• Tasks to carry out
[1] Can you condense the paragraph beginning "Until members of the legal profession" in the piece on Nigerian elections and the courts into a short bulleted list of its main points?
[2] Would you proceed with the piece on Nigerian elections and the courts, picking up right after its last sentence?

• Excerpt provided
▶

In Nigerian political lexicon, 2nd term is automatic and always given for those in the executive branch of government. Nigerian constitution prescribed a maximum of two terms of four years for the president and the state governors. Once the occupants of these offices got into office, their first agenda is the 2nd term in office.

This agenda, in most cases, is not rooted in performances. It is an automatic assumption of right. The other day, I read the senate president speaking about when the current Nigerian president finished his 2nd term. I just hope he was wrongly quoted because the current president has not finished his term of four years yet.

But be that as it may when you hear politicians speak, they give no respect to the rights of the people to make choices of who govern them. Yes, politicians don’t because no matter how Nigerians expressed their rights at the polls, Nigerian politicians are the ultimate deciders of who to be announced.

Today, whoever is announced is almost always sure of retaining power because the systems put in place to give remedies to unlawful victims of electoral frauds seem to be compromised by the same people who perpetuated electoral evils.

That is the origin and genesis of go to court. The courts have almost been castrated by what the legal profession has done to itself or what it allowed itself to be used to do to itself to the prejudices of its noble role as the hope of the hopeless.

Until members of the legal profession stop using their legal knowledge in law to shield and instal those who rigged their ways into power, the peace and stability of Nigeria will continue to be undermined. Most of the resources wasted in electoral litigations can be channelled to viable ventures to give employment to the people if the legal profession decides to do what is just and right by punishing those who subvert of electoral processes. Everything wrong seems to enjoy the stamps of legality in our society.

◀

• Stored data
▶

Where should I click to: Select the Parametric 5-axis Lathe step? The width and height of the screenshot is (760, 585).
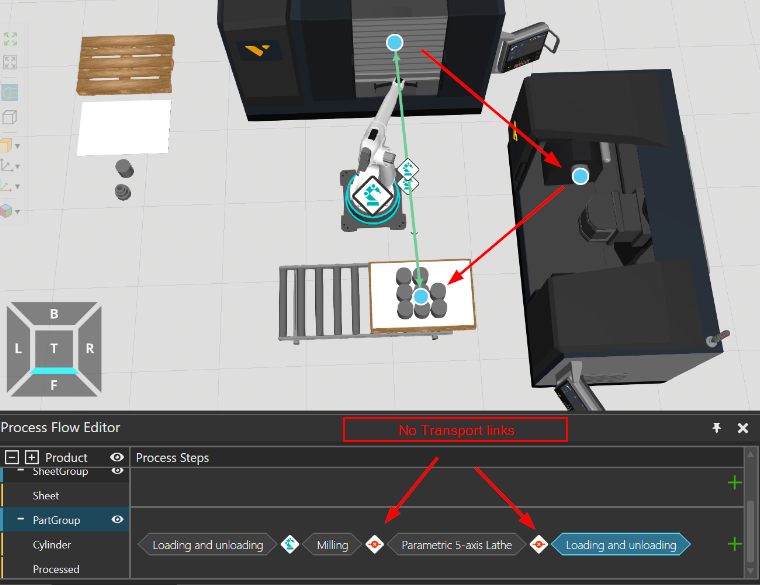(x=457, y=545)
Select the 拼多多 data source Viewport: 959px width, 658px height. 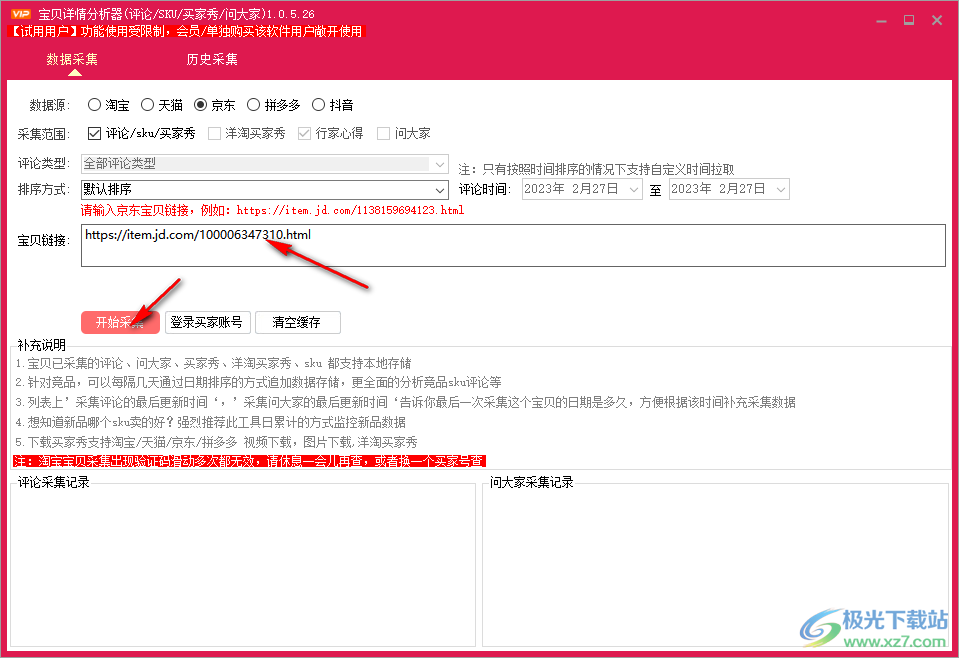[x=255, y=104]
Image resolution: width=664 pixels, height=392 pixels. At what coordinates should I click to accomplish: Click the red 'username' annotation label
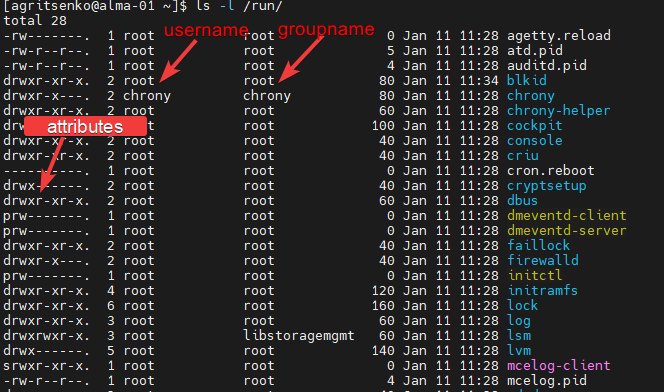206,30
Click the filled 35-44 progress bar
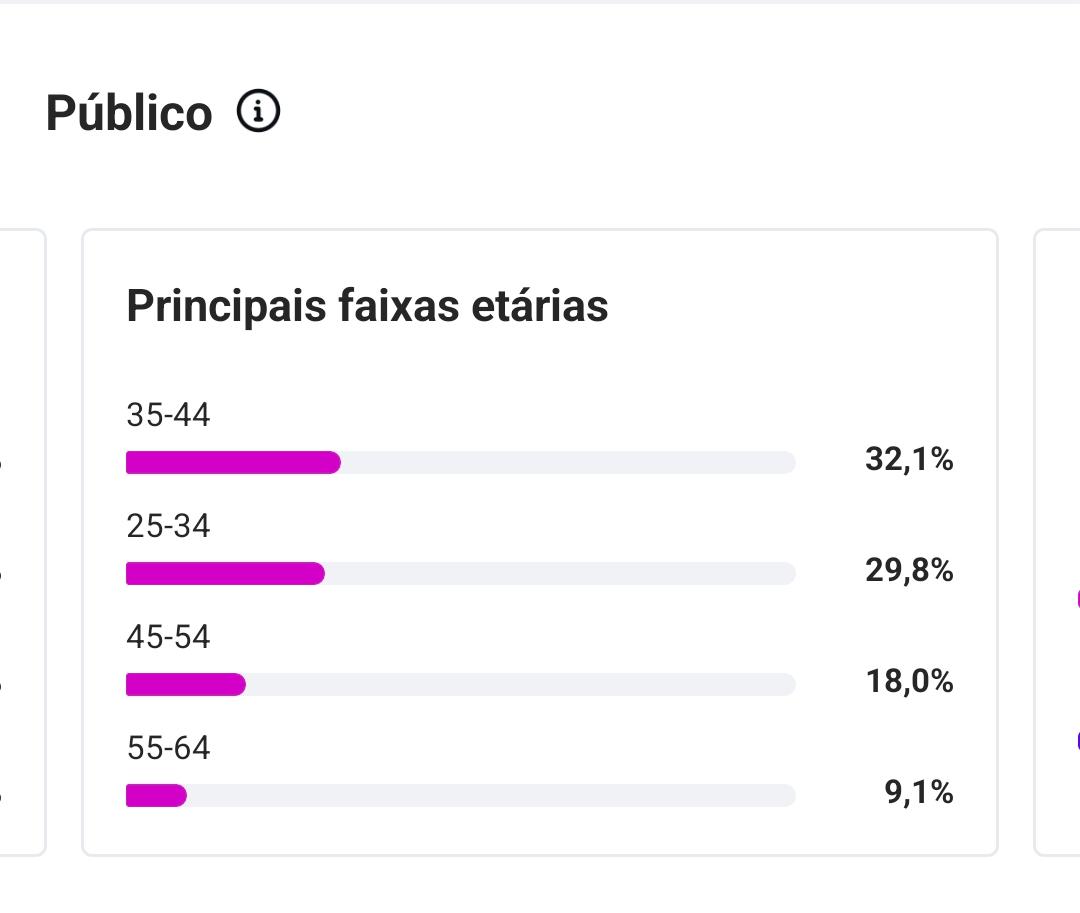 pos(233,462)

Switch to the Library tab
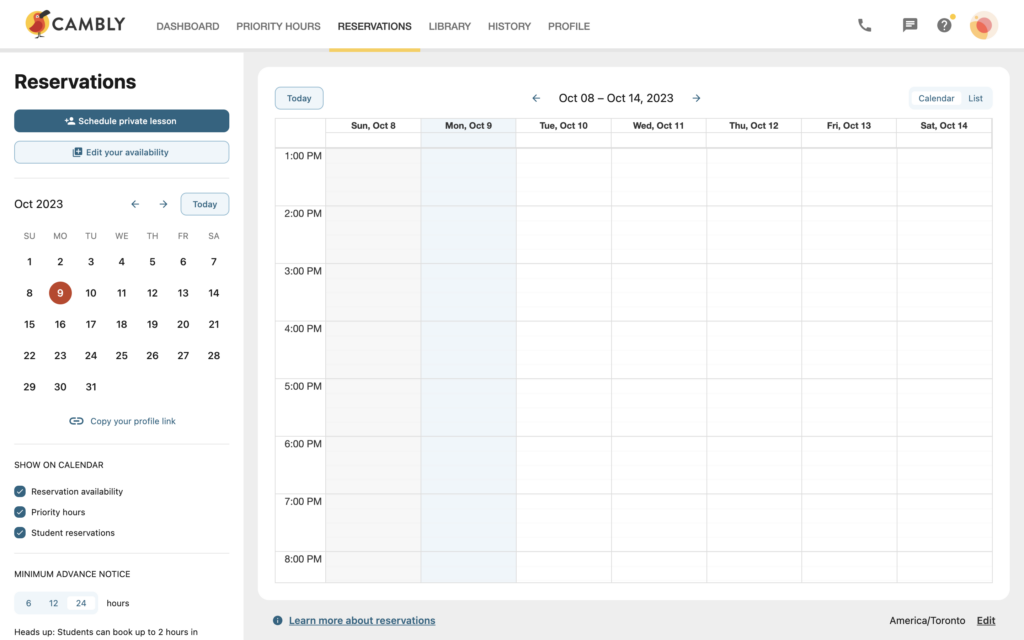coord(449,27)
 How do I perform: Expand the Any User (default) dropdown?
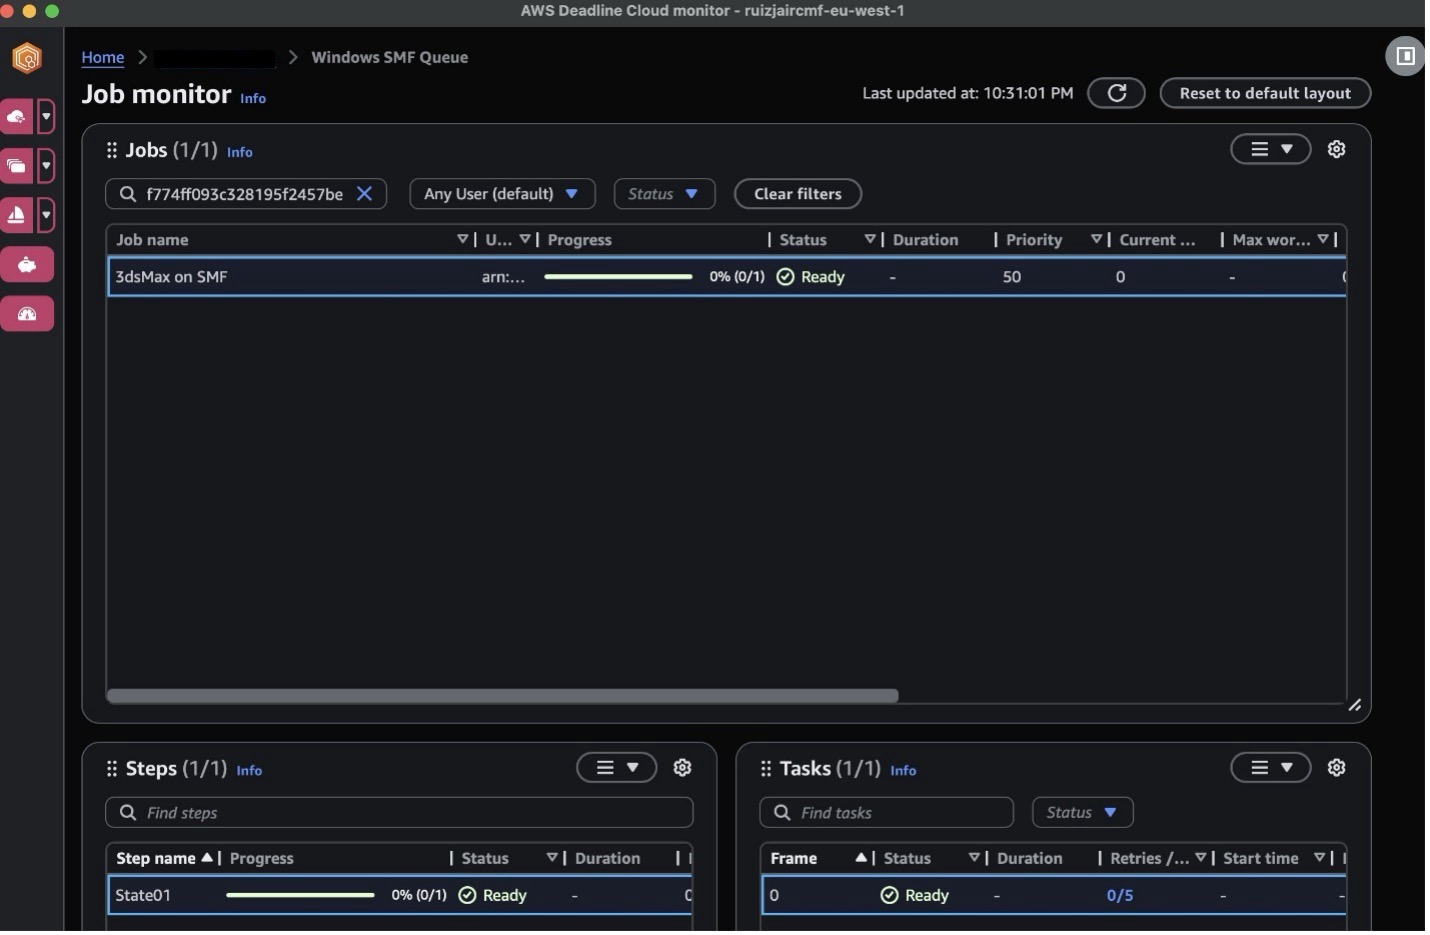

◀

• Task responses
[1]
- As long as lawyers use their legal knowledge to shield and install those who rigged their way into power, Nigeria's peace and stability will keep being undermined.
- Much of the money wasted on electoral litigation could go to viable ventures that employ people if the legal profession punished those who subvert electoral processes.
- Everything wrong seems to carry the stamp of legality in the society.

[2]
Today’s sufferings of the masses of Nigerians are a function of commercialisation of legal practice that failed to take into account the interest of the people and practices that are not rooted in social engineering, which ought to be the core mandate of the legal profession.

The audacity of arrogance of rigging by political actors parading in the corridors of powers since democratic experiment in Nigeria in 1999 is traceable to conspiratorial abatement of the legal profession. Let no one tell me that lawyers are doing their work. Lawyers are and ought to be ministers in the temple of justice and are not trained to aid and abet evils in governance and installing wrongdoers as kings.That is not our core mandate.

The core mandate of the legal profession is justice and social justice for the people. That is why in advanced civilised societies, lawyers are the leading light, and where there is light, there can not be darkness of corruption and evils permeating in the corridors of governance.